Jerry used to fantasize about swapping it all for life on the farm. I don't think I'd last more than a week. But it conjures such wonderful images.
I'll be sure to share photos on February 29th! Thanks, as always, for your visits and comments.
i AM SO DIFFERENT TO CHRIS… i DRIVE HIM MA(as a box of frogs!)
Love the picture. As I grow older, I believe Jerry and I have the same thought process.
Why doesn't Jerry take a Spanish class?
You are not telling us that Jerry is a virgin! Or a saint! Are you? 😉
Funny, given your "roommates," I would have thought you would drive him mad as a wet hen!
Oh, poor you!
He does.
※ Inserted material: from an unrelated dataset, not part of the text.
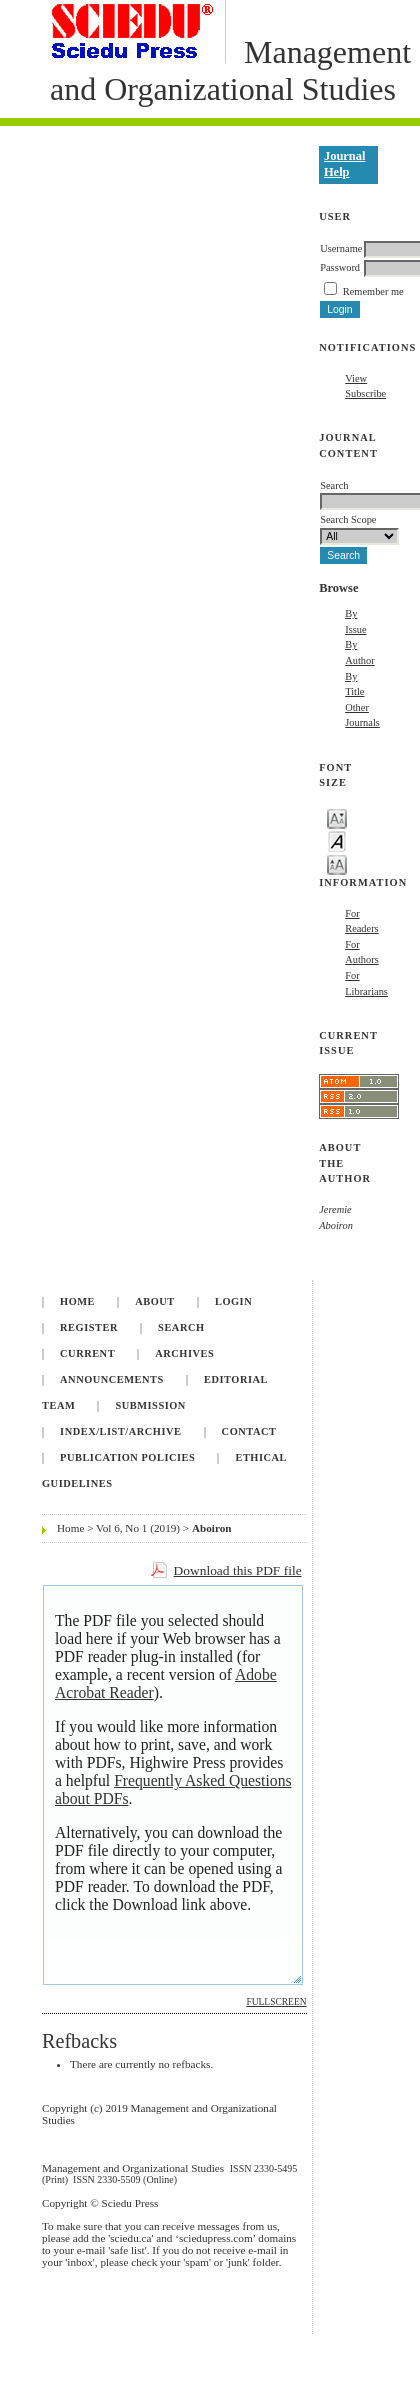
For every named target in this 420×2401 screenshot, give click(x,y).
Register (89, 1327)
But Rome wasn't built in a day (and fluency doesn't come in a month).
Walt the Fourth:
Well… As far as sainthood, Jerry's sister says that's really MY department.
Jerry, how do you feel in that state of grace?, I will show mum and dad the next procesión, they will like it and yes, Jerry, you are a special human being and I love you
So wonderful to see your comment here! Thanks for helping Jerry develop the plan for his procesión!
Are you telling me San Geraldo is a Virgin?!
To avoid confusion (or any possible misrepresentation) perhaps I should stop referencing virgins and just call Jerry a saint.